Sifat yang paling mulia menurut Al-Qur`an adalah yang paling ikhlas,
dengan membiarkan orang lain memperoleh jalan masuk ke surga dan
menumbuhkan semangat mereka agar memulai tugas-tugas yang membuat Allah
senang.
Seorang muslim seharusnya berharap agar orang lain memperoleh
pahala-pahala surga dan melakukan tugas-tugas mulia yang membimbing
mereka kepada pertolongan di hari kiamat. Seperti halnya ia ingin
melakukan amal saleh untuk keuntungan dirinya sendiri.
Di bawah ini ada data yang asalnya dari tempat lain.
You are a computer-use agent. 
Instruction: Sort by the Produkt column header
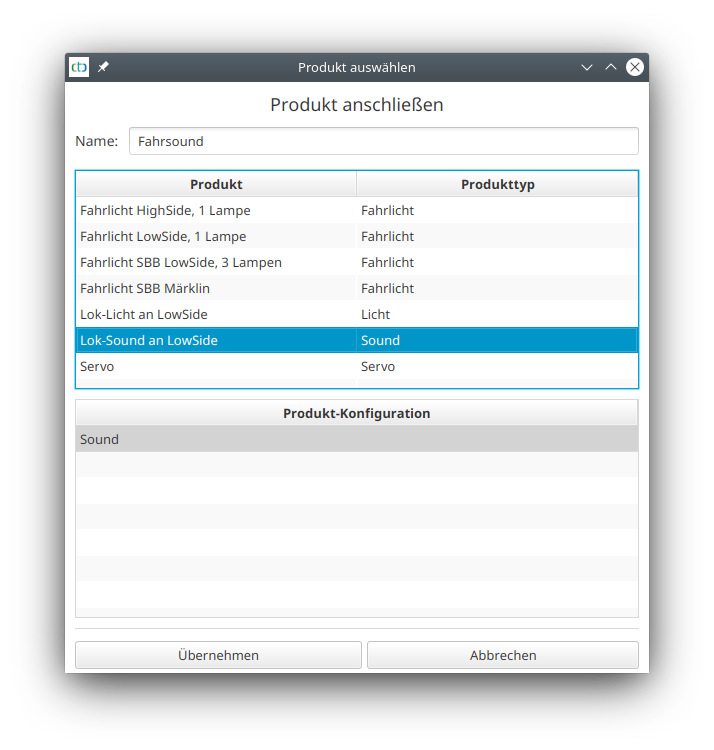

Mengubah perilaku baik seseorang demi kepentingan ambisi duniawi, dengan
mengatakan, "Aku adalah orang yang paling mampu menyelesaikan tugas
ini", "Biarkan mereka melihat betapa aku mampu mengurus tugas tersebut
dengan baik dan melihat betapa unggulnya kelebihan-kelebihan yang aku
miliki", "Aku akan melakukan pekerjaan ini agar dapat meraih status dan
martabat di antara orang-orang beriman", adalah bertentangan dengan
keikhlasan.
Yang bahkan seharusnya dilakukan seseorang adalah memberikan yang lebih
dia sukai kepada mukmin lain. Ia dapat menunjukkan bahwa ia juga
memiliki keunggulan yang membuat dirinya mampu mengamalkan perbuatan
baik dan berlaku ikhlas. Agar dapat mengalahkan kesombongan dan
ambisinya atas kekuasaan, Badiuzzaman said Nursi memberikan nasihat,
"Obat dan penyembuh bagi penyakit hati yang serius ini adalah dengan
membanggakan sahabat atau teman seperjuangan dalam menempuh jalan yang
lurus. Ini berkaitan dengan prinsip mencintai karena Allah. Selain itu,
dengan mengikuti mereka serta menolak menjadi pemimpin mereka dan
menganggap orang yang berada di jalan Allah mungkin lebih baik dari
dirinya sendiri.
Dengan demikian, sifat egois diharapkan dapat hancur dan keikhlasan
diperoleh kembali. Penyakit hati ini juga bisa dihindari dengan
mengetahui bahwa sebuah perbuatan kecil yang dilakukan dengan ikhlas
lebih disukai daripada perbuatan besar yang dilakuakan tanpa keikhlasan,
serta menyukai status sebagai pengikut daripada pemimpin, dengan segala
bahaya dan tanggung jawab yang harus dipikul. Jadi, keikhlasan harus
dimiliki setiap orang dan merupakan tugasnya dalam rangka mempersiapkan
diri untuk hari kiamat yang kedatangannya pasti akan terjadi." 35
Dengan ungkapan ini, Said Nursi--sekali lagi--telah menegaskan betapa
pentingnya keikhlasan dan ia mengingatkan orang-orang beriman bahwa
mereka yang ingin menikmati kehidupan surga di akhirat harus
membersihkan dirinya dari sifat mementingkan diri sendiri, seperti
egoisme, persaingan, dan ambisi untuk menjadi pemimpin.
Said Nursi juga memberikan catatan tentang pentingnya memberikan sesuatu
yang lebih didambakan oleh mukmin lainnya sebagai sebuah bentuk
keikhlasan. Memperkenankan saudara mukmin lainnya untuk memimpin dan
gembira dengan apa yang dicapainya. Said Nursi juga mengingatkan
orang-orang beriman bahwa yang sesungguhnya mencerminkan keikhlasan
adalah dengan berkeyakinan bahwa orang lain juga mampu lebih unggul dari
dirinya dan mengakui keunggulannya itu.